- **The data**:
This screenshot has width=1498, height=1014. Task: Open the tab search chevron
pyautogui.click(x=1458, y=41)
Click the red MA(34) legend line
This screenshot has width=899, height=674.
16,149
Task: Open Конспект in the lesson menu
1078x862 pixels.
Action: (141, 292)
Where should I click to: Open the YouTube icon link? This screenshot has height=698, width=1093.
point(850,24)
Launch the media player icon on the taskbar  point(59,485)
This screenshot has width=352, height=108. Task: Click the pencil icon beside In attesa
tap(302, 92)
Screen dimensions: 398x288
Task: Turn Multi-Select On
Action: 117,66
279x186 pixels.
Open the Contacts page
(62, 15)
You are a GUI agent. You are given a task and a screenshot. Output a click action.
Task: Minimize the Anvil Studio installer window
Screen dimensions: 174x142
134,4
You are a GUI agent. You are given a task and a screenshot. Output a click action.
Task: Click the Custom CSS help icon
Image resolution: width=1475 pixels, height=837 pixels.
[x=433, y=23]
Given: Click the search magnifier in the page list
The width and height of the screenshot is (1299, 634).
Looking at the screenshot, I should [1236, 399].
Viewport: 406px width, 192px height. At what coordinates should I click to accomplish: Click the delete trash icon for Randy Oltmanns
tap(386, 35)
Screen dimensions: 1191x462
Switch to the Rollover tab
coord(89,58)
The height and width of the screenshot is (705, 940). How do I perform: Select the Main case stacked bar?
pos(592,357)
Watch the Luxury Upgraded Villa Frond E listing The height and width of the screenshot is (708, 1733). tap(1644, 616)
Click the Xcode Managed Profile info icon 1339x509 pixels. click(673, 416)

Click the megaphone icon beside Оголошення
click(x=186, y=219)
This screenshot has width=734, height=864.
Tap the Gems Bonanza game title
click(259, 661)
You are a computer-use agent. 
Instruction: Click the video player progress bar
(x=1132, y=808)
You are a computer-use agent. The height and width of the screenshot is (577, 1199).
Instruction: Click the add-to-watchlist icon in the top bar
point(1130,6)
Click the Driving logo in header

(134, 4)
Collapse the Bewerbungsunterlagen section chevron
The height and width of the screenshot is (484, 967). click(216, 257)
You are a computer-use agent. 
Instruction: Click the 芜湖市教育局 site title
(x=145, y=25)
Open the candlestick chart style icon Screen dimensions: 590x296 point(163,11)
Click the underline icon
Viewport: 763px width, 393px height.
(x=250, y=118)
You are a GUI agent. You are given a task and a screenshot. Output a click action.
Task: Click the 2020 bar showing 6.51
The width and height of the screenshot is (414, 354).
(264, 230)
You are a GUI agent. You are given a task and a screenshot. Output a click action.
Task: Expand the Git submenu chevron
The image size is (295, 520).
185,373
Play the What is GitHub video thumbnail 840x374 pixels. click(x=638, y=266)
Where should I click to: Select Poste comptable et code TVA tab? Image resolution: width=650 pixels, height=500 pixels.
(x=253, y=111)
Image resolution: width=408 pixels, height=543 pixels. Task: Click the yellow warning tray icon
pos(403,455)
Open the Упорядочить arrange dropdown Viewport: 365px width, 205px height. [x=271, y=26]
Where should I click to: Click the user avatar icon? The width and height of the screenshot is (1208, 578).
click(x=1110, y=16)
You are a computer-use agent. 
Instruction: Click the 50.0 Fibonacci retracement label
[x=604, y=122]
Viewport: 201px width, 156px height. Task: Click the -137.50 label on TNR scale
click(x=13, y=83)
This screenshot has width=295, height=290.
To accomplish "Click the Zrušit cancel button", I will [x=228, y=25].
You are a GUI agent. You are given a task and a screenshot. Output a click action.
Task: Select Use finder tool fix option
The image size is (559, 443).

- **Problem**:
For each line in the data, set it down again exactly.

- **Response area**:
This screenshot has width=1498, height=1014. Task: Open the tab search chevron
pyautogui.click(x=1458, y=41)
Click the red MA(34) legend line
This screenshot has width=899, height=674.
16,149
Task: Open Конспект in the lesson menu
1078x862 pixels.
Action: (141, 292)
Where should I click to: Open the YouTube icon link? This screenshot has height=698, width=1093.
point(850,24)
Launch the media player icon on the taskbar  point(59,485)
This screenshot has width=352, height=108. Task: Click the pencil icon beside In attesa
tap(302, 92)
Screen dimensions: 398x288
Task: Turn Multi-Select On
Action: 117,66
279x186 pixels.
Open the Contacts page
(62, 15)
You are a GUI agent. You are given a task and a screenshot. Output a click action.
Task: Minimize the Anvil Studio installer window
Screen dimensions: 174x142
134,4
You are a GUI agent. You are given a task and a screenshot. Output a click action.
Task: Click the Custom CSS help icon
Image resolution: width=1475 pixels, height=837 pixels.
[x=433, y=23]
Given: Click the search magnifier in the page list
The width and height of the screenshot is (1299, 634).
Looking at the screenshot, I should [1236, 399].
Viewport: 406px width, 192px height. At what coordinates should I click to accomplish: Click the delete trash icon for Randy Oltmanns
tap(386, 35)
Screen dimensions: 1191x462
Switch to the Rollover tab
coord(89,58)
The height and width of the screenshot is (705, 940). How do I perform: Select the Main case stacked bar?
pos(592,357)
Watch the Luxury Upgraded Villa Frond E listing The height and width of the screenshot is (708, 1733). tap(1644, 616)
Click the Xcode Managed Profile info icon 1339x509 pixels. click(673, 416)

Click the megaphone icon beside Оголошення
click(x=186, y=219)
This screenshot has width=734, height=864.
Tap the Gems Bonanza game title
click(259, 661)
You are a computer-use agent. 
Instruction: Click the video player progress bar
(x=1132, y=808)
You are a computer-use agent. The height and width of the screenshot is (577, 1199).
Instruction: Click the add-to-watchlist icon in the top bar
point(1130,6)
Click the Driving logo in header

(134, 4)
Collapse the Bewerbungsunterlagen section chevron
The height and width of the screenshot is (484, 967). click(216, 257)
You are a computer-use agent. 
Instruction: Click the 芜湖市教育局 site title
(x=145, y=25)
Open the candlestick chart style icon Screen dimensions: 590x296 point(163,11)
Click the underline icon
Viewport: 763px width, 393px height.
(x=250, y=118)
You are a GUI agent. You are given a task and a screenshot. Output a click action.
Task: Click the 2020 bar showing 6.51
The width and height of the screenshot is (414, 354).
(264, 230)
You are a GUI agent. You are given a task and a screenshot. Output a click action.
Task: Expand the Git submenu chevron
The image size is (295, 520).
185,373
Play the What is GitHub video thumbnail 840x374 pixels. click(x=638, y=266)
Where should I click to: Select Poste comptable et code TVA tab? Image resolution: width=650 pixels, height=500 pixels.
(x=253, y=111)
Image resolution: width=408 pixels, height=543 pixels. Task: Click the yellow warning tray icon
pos(403,455)
Open the Упорядочить arrange dropdown Viewport: 365px width, 205px height. [x=271, y=26]
Where should I click to: Click the user avatar icon? The width and height of the screenshot is (1208, 578).
click(x=1110, y=16)
You are a computer-use agent. 
Instruction: Click the 50.0 Fibonacci retracement label
[x=604, y=122]
Viewport: 201px width, 156px height. Task: Click the -137.50 label on TNR scale
click(x=13, y=83)
This screenshot has width=295, height=290.
To accomplish "Click the Zrušit cancel button", I will [x=228, y=25].
You are a GUI agent. You are given a task and a screenshot. Output a click action.
Task: Select Use finder tool fix option
The image size is (559, 443).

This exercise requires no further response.